## [DIRECTIVE]
Return every line in the items below that contains the word "icon".
--- start SUPPLIED MATERIAL ---
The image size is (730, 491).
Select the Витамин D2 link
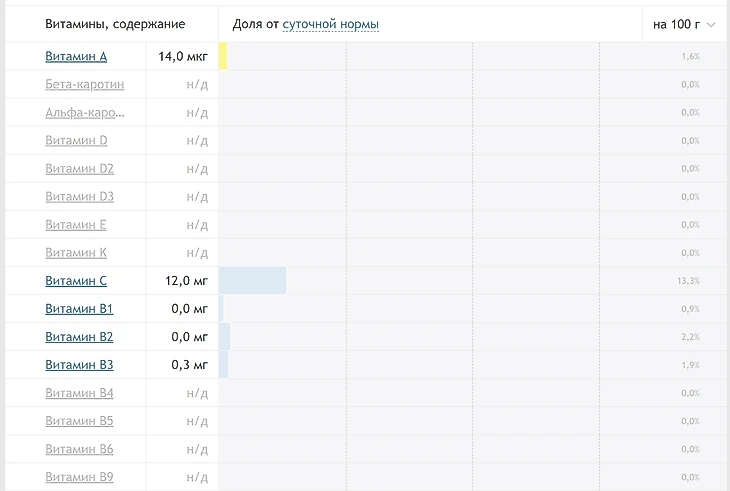80,169
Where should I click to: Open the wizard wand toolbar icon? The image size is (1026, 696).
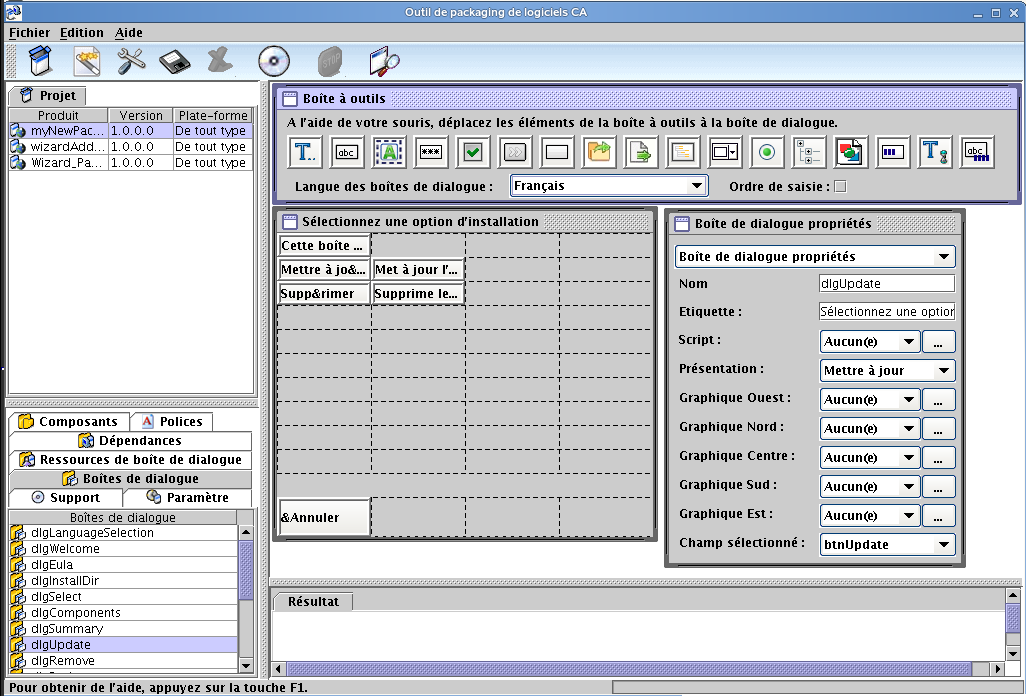click(x=87, y=61)
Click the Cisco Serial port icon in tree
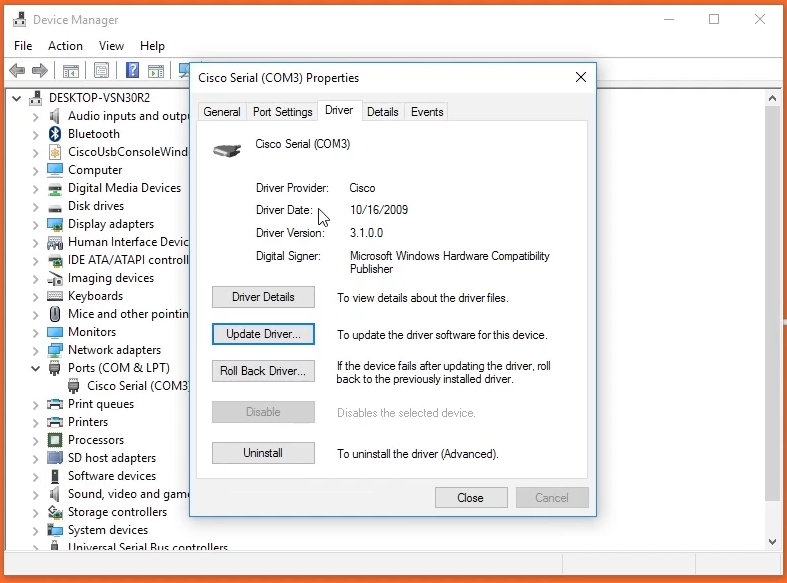Viewport: 787px width, 583px height. (75, 386)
--- end SUPPLIED MATERIAL ---
## [RESULT OF THE EXERCISE]
Where should I click to: Open the wizard wand toolbar icon? The image size is (1026, 696).
Click the Cisco Serial port icon in tree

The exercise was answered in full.